(Stored dataset items)
○ ○ ○ ○ ○

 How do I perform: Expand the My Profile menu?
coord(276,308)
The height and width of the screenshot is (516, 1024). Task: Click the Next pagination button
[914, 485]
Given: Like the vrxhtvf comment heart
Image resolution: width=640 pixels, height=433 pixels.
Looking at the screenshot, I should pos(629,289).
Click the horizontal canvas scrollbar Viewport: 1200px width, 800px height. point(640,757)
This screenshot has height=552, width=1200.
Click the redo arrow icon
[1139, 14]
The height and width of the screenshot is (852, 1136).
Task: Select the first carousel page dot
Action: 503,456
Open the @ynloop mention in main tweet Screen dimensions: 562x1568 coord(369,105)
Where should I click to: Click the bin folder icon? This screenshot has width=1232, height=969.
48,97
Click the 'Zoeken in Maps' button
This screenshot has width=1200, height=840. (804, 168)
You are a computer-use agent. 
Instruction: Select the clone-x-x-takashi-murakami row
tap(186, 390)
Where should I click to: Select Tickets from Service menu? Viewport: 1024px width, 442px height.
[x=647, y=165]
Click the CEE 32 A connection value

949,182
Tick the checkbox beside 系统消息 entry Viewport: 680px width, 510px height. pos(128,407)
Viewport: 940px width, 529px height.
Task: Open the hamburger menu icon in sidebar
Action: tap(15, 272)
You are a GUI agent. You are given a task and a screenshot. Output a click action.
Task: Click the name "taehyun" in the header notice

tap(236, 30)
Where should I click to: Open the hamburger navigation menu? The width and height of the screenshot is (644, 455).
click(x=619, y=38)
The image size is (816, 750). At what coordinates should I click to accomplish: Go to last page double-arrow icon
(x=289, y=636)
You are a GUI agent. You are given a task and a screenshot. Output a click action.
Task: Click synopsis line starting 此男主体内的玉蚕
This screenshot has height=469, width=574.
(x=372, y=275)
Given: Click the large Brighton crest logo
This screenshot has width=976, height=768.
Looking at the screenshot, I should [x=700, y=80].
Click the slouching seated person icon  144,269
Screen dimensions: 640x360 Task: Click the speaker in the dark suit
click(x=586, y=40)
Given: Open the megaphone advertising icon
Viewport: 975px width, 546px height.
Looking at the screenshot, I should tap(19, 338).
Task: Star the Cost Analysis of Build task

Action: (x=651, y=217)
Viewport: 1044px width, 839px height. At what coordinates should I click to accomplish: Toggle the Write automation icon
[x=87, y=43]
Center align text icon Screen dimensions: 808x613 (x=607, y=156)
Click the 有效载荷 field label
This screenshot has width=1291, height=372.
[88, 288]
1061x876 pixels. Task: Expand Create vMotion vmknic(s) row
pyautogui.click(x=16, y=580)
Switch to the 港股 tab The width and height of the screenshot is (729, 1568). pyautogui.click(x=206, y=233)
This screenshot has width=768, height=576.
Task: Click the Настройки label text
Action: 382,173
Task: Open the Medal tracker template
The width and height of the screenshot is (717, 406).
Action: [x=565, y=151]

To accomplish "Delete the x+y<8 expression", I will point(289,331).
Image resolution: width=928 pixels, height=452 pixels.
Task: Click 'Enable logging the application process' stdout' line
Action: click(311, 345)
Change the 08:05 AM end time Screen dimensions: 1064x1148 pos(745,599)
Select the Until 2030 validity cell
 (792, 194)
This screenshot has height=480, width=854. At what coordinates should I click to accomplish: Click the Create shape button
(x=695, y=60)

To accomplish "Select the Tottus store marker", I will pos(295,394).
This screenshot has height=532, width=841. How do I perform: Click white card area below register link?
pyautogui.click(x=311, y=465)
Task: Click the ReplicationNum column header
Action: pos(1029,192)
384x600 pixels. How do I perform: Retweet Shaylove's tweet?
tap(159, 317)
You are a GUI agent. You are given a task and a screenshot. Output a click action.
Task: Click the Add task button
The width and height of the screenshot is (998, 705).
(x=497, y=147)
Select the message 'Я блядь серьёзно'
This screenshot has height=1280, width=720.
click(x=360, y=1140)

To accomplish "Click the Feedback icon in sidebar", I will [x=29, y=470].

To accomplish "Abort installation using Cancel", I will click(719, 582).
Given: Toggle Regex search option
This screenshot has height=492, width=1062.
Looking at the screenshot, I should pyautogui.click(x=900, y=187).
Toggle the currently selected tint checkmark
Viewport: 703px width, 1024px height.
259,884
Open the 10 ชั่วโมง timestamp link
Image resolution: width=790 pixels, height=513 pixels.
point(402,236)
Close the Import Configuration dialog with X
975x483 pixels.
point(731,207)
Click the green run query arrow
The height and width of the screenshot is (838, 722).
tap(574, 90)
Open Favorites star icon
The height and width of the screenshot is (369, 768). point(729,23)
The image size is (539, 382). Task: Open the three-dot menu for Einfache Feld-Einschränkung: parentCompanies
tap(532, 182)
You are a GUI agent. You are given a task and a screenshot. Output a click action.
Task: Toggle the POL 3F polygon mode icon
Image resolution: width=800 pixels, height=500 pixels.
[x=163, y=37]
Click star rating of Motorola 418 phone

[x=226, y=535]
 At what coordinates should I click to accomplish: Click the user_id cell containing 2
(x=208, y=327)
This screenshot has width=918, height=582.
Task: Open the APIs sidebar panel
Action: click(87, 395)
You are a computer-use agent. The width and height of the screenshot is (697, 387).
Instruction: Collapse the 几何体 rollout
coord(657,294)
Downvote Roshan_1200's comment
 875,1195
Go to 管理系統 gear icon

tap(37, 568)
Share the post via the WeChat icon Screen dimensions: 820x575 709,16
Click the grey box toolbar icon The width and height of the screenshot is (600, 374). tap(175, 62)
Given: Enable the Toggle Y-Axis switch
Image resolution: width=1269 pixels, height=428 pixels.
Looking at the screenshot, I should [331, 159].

○ ○ ○ ○ ○

### Action item
The answer must be an exact copy of the lines from the one containing "Share the post" through the last line of the records, both included.

### Solved exercise
Share the post via the WeChat icon Screen dimensions: 820x575 709,16
Click the grey box toolbar icon The width and height of the screenshot is (600, 374). tap(175, 62)
Given: Enable the Toggle Y-Axis switch
Image resolution: width=1269 pixels, height=428 pixels.
Looking at the screenshot, I should [331, 159].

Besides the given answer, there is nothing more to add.